Just the other day, The Washington Post referred to GetReligion as "conservative leaning" because of a post in which our Mark Kellner pleaded with journalists to strive for old-fashioned accuracy, balance and fairness in stories built on the work of liberal activists at the Southern Poverty Law Center.
In other words, defending what used to be considered a "liberal" approach to journalism -- in terms of seeking debates in which voices on both sides of issues were treated with respect -- is now considered "conservative" in the mainstream. The ground is moving.
In recent months, I have been amazed how many times M.Z. "GetReligionista emerita" Hemingway has been called a Trump defender. Why? Because of her commentaries in which she worries out loud that journalists have gone so over the top in biased attacks on the president that this trend is undercutting press credibility when it comes time to hit Trump hard on the many, many factual holes in his ethical armor. Critics can be called pro-Trump for the sin of criticizing the press, as well as Trump?
Let's go back to Stephens.
American journalism has been changing in front of our eyes. And even after historians have taken over from reporters the task of investigating the depredations of the Trump administration -- the old “on-the-one-hand-this, on-the-other-hand-that” style of journalism is not coming back. The condition that created it -- a limited supply of news organs, which sought large audiences by not offending -- is gone. Its weaknesses are manifest. Journalists will not willingly slip that straightjacket back on. Our now unlimited supply of news organs is instead encouraging a robust, contentious style of journalism that George Washington might in some ways have recognized.
Better that journalists surrender the old pretense to objectivity entirely. Our best reporters must still dig and keep digging, check and double-check as they investigate. They must still be fair to those they cover and give credit or blame where due. But can’t we now acknowledge that the New York Times and the Washington Post -- in their take on the news as well as in their editorials -- are deeply skeptical about Trump’s presidency?
Note that we are talking about The New York Times, The Washington Post, the Associated Press, Reuters, NPR, CNN, ABC, CBS, NBC, MSNBC, Comedy Central, Saturday Night Life, etc., etc., basically taking on -- What? -- the Drudge Report, the editorial pages of The Wall Street Journal, talk-TV shows on Fox and lots of small, openly conservative commentary websites? In terms of generating news and information, that's the new normal? That's a fair fight?

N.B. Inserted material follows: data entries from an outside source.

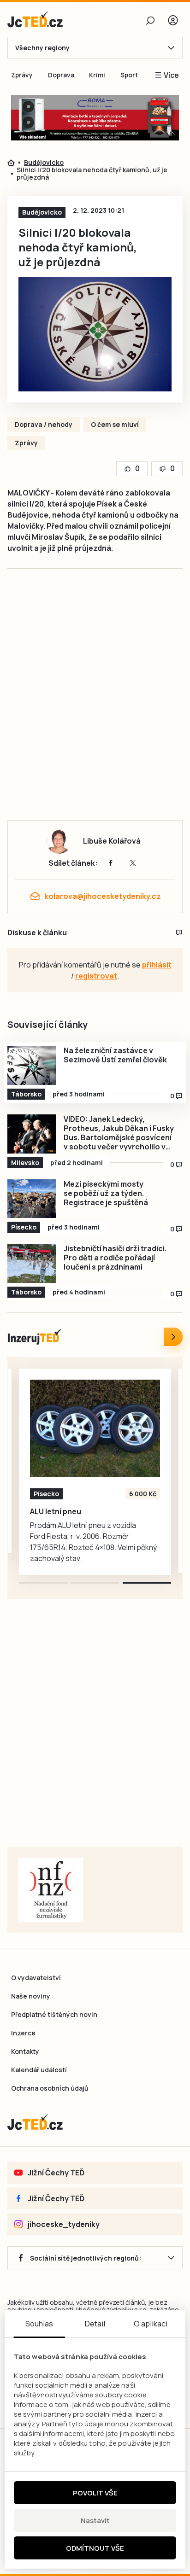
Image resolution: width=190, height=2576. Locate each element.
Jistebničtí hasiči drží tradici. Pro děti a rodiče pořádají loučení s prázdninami (115, 1257)
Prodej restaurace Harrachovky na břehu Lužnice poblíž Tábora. (88, 1516)
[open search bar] (150, 20)
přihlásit (157, 965)
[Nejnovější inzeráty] (173, 1337)
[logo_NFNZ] (50, 1890)
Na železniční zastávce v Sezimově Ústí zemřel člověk (115, 1055)
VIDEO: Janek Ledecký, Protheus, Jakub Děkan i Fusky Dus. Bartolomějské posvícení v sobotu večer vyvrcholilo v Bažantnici (119, 1132)
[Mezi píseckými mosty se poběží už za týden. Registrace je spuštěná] (31, 1198)
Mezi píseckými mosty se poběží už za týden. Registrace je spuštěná (106, 1193)
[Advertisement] (95, 704)
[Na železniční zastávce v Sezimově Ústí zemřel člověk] (31, 1065)
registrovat (96, 976)
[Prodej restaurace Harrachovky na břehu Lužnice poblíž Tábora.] (95, 1428)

Some people are taking comfort in the fact that Stephens seems to focusing almost exclusively on political news.
But stop and think about it. Since, oh, 1973 or so, what have been the most divisive issues in American public life, especially once these issues are weaponized at the U.S. Supreme Court?
We are talking about moral, social and religious issues, of course, with America's current abortion regime and the Sexual Revolution driving most of the debate. How long does it take for health-care debates in America to veer into topics linked to abortion, gender, etc.?
So what happens to religion-news coverage?
If openly partisan, no-holds-barred advocacy journalism is now the norm in the political pages, what happens in America's crucial national-level debates about, oh, religious liberty?